§ **Excerpted records**:
○ ○ ○ ○ ○ ○ ○

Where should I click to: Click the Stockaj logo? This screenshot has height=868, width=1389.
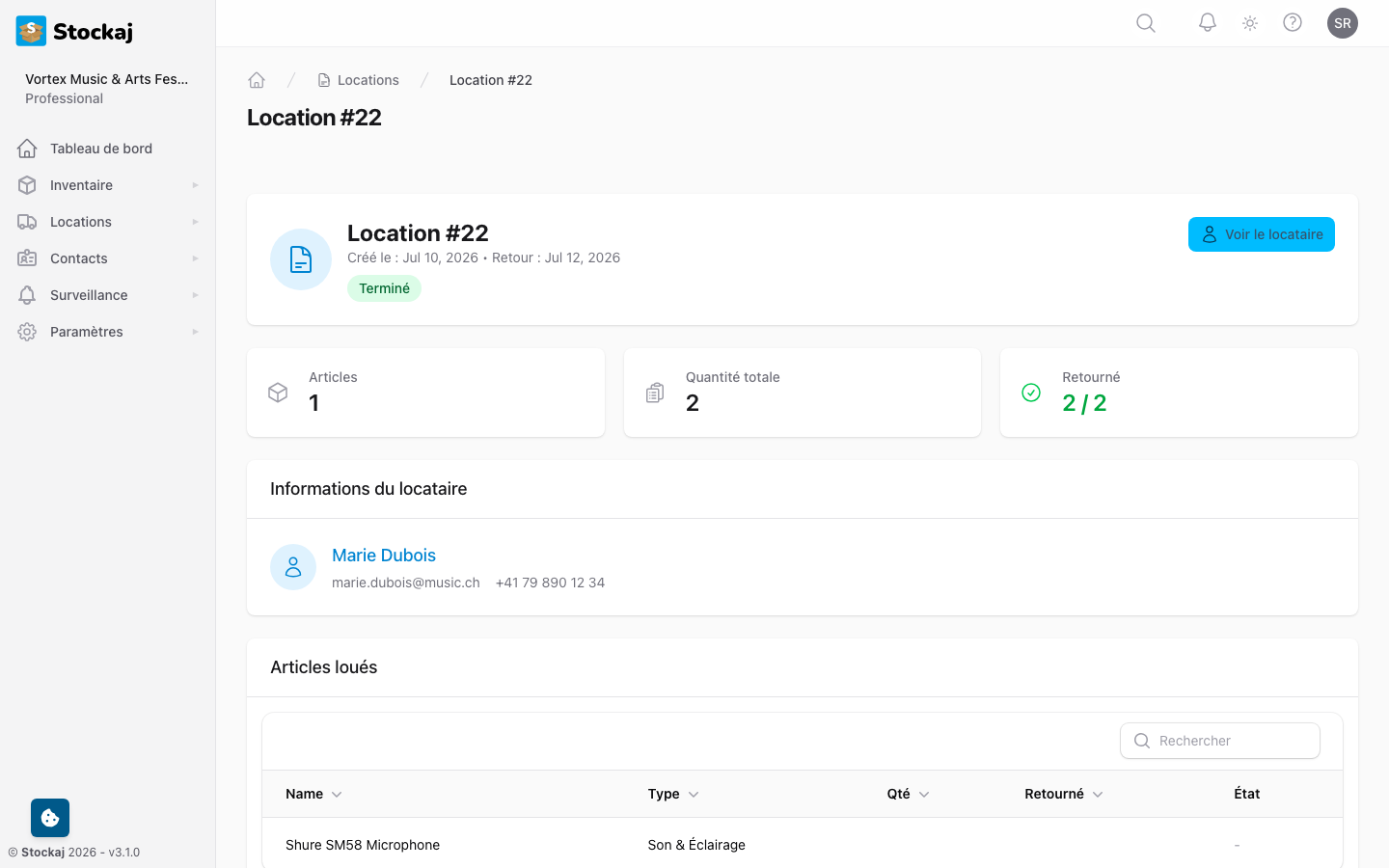point(75,31)
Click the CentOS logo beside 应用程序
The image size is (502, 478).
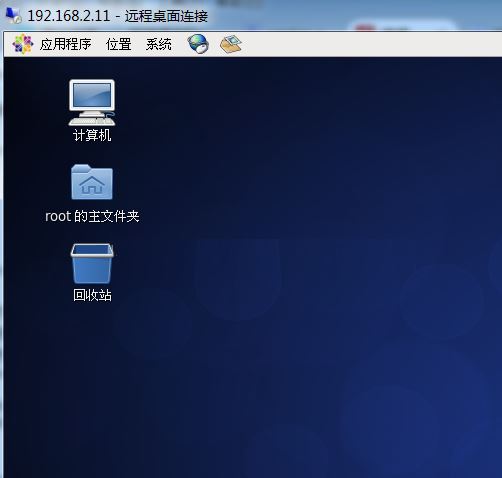22,44
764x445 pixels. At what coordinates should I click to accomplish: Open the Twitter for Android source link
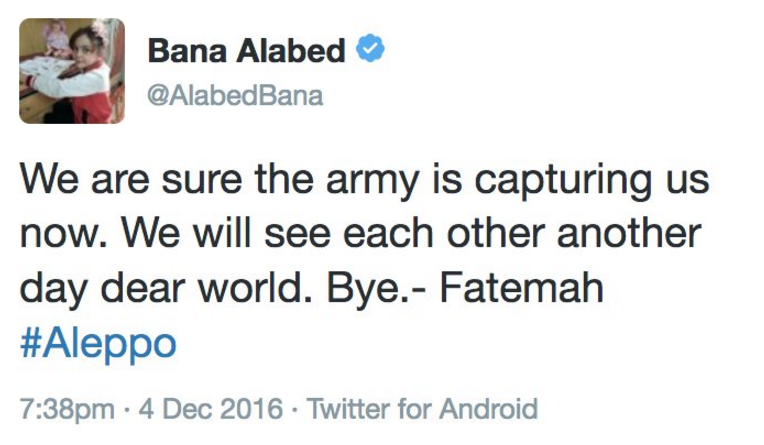(x=422, y=408)
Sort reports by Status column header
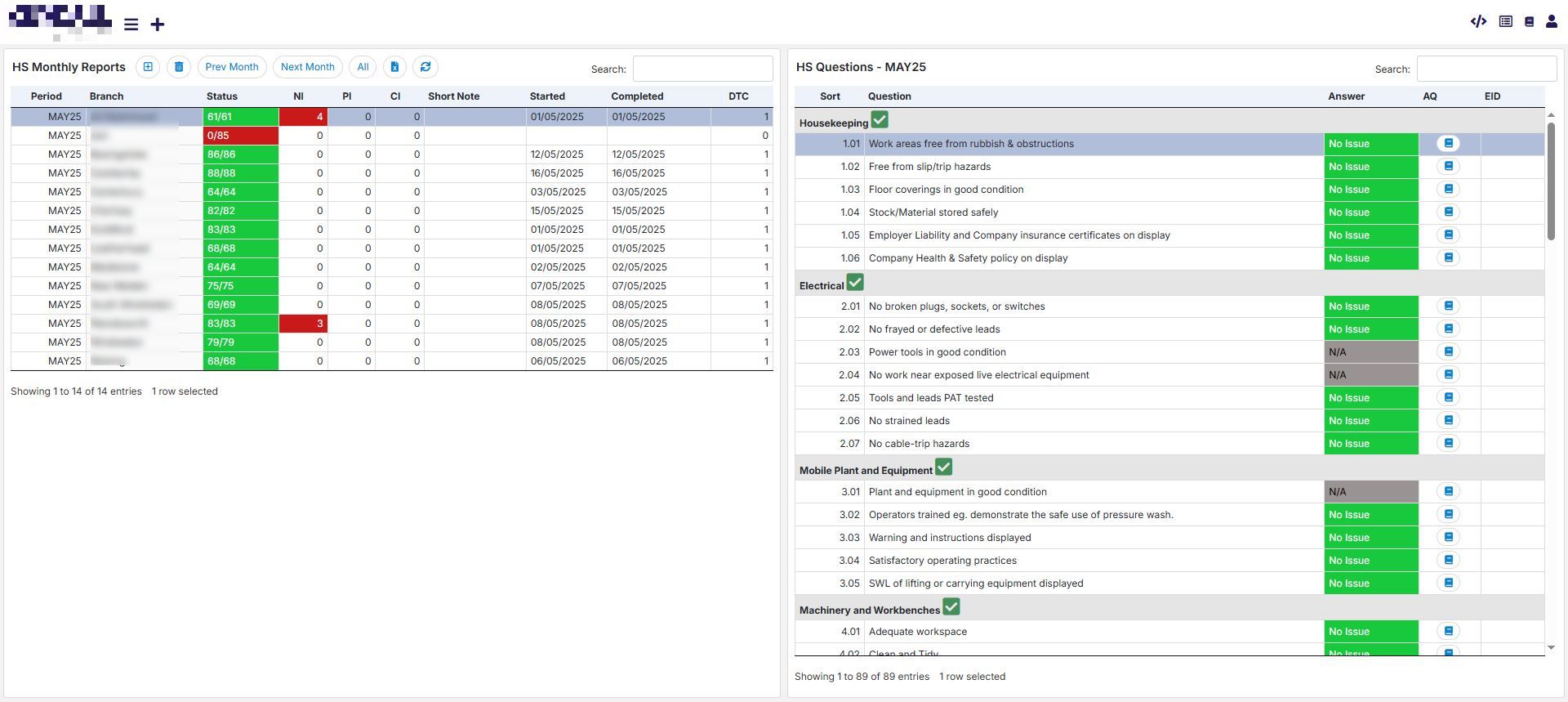Viewport: 1568px width, 702px height. point(222,96)
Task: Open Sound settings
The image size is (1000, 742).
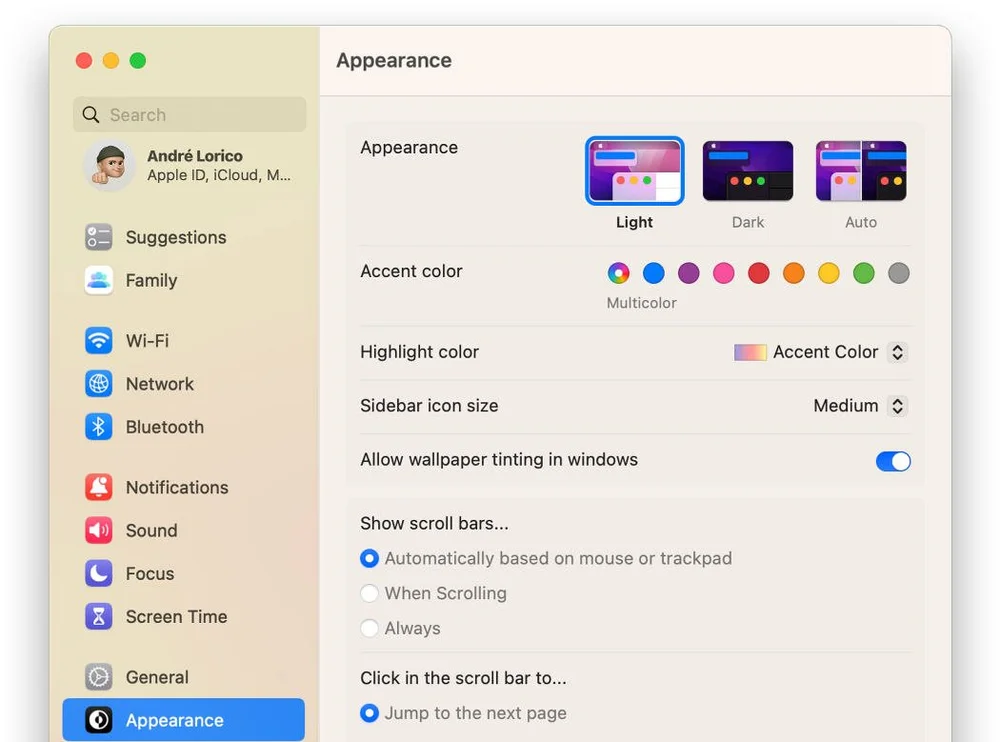Action: pos(153,530)
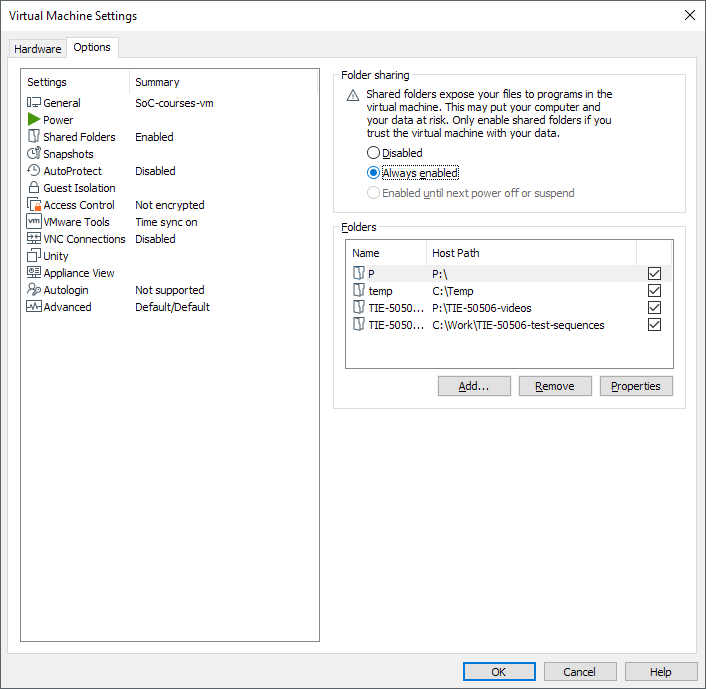Select the Access Control icon

tap(34, 205)
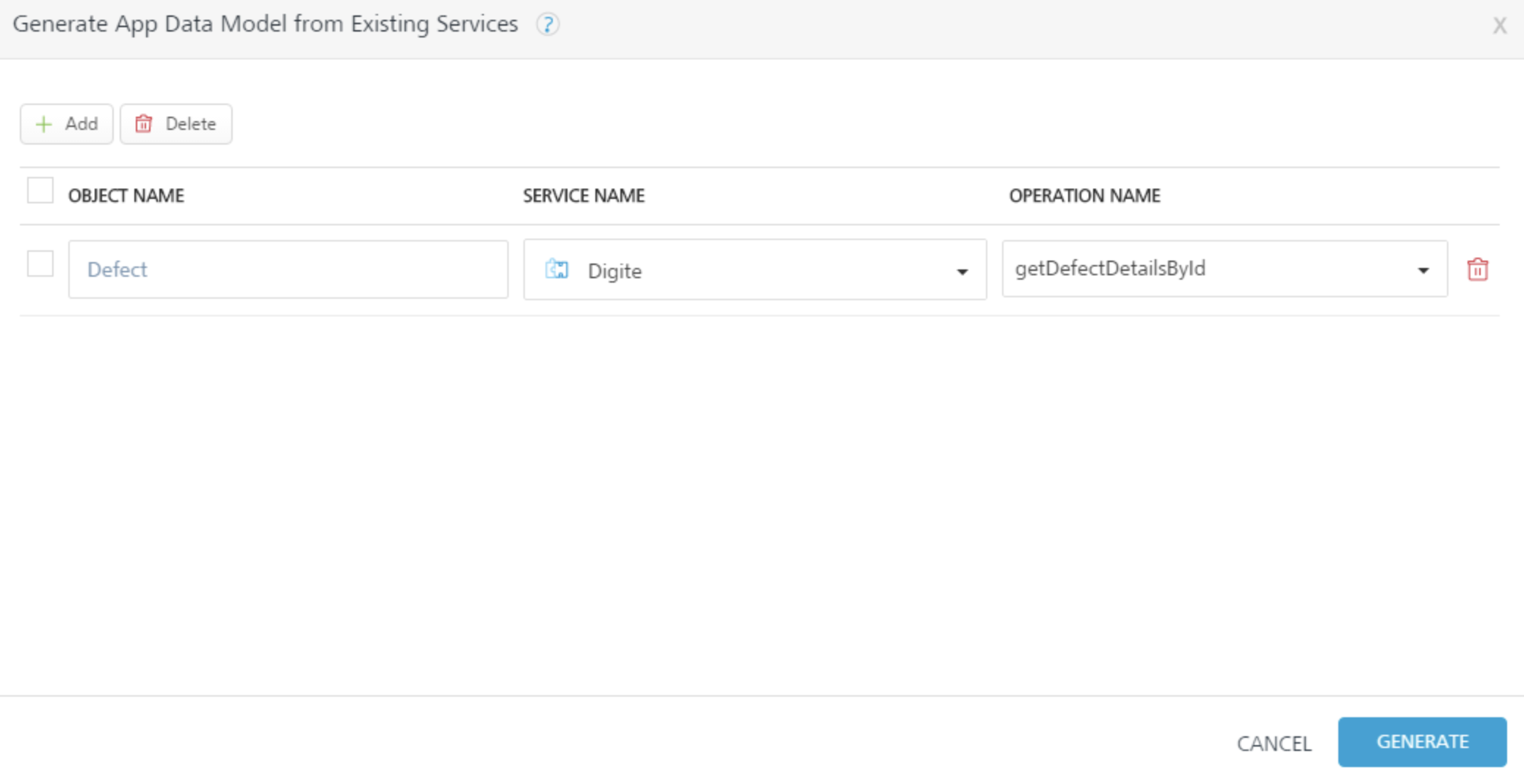
Task: Click the Add button label
Action: (81, 124)
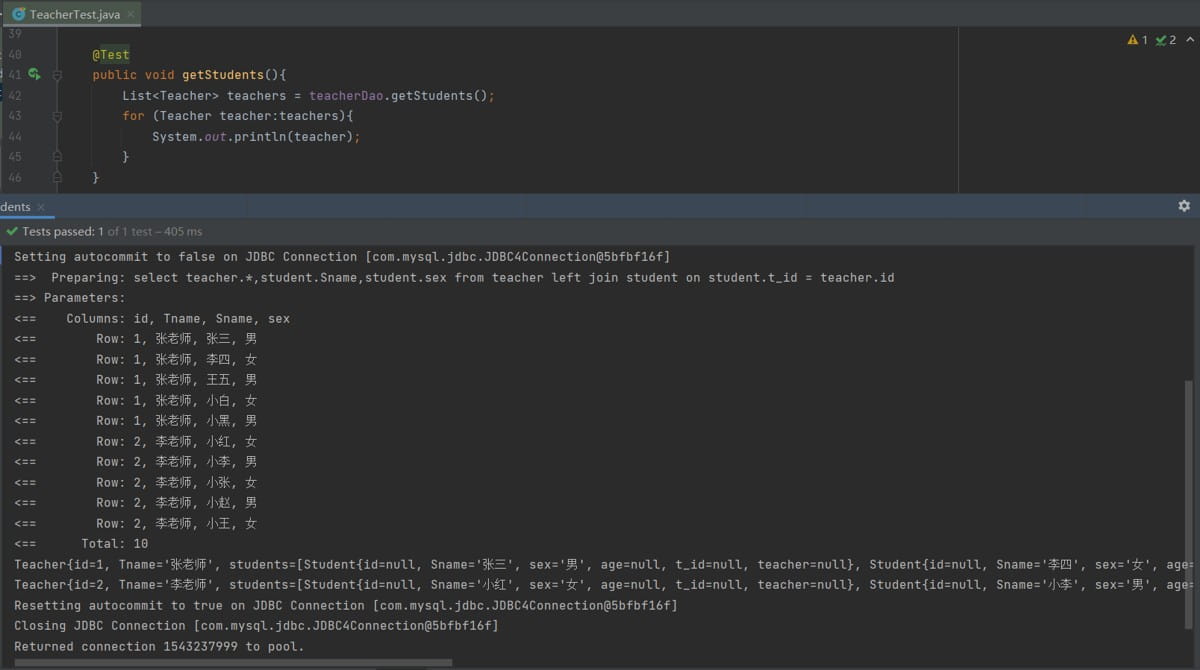Expand the inspections widget chevron arrow
The height and width of the screenshot is (670, 1200).
tap(1190, 40)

○ ○ ○ ○ ○ ○ ○

§ **The task**: Could you reproduce every entry exactly, leaving out the pictures?

§ **Task output**:
Where should I click to: Click the Stockaj logo? This screenshot has height=868, width=1389.
point(75,31)
Click the CentOS logo beside 应用程序
The image size is (502, 478).
22,44
764x445 pixels. At what coordinates should I click to accomplish: Open the Twitter for Android source link
(x=422, y=408)
Sort reports by Status column header
Viewport: 1568px width, 702px height. point(222,96)
Task: Open Sound settings
The image size is (1000, 742).
Action: pos(153,530)
Select the Access Control icon

tap(34, 205)
Task: Click the Add button label
Action: (81, 124)
Expand the inspections widget chevron arrow
The height and width of the screenshot is (670, 1200).
tap(1190, 40)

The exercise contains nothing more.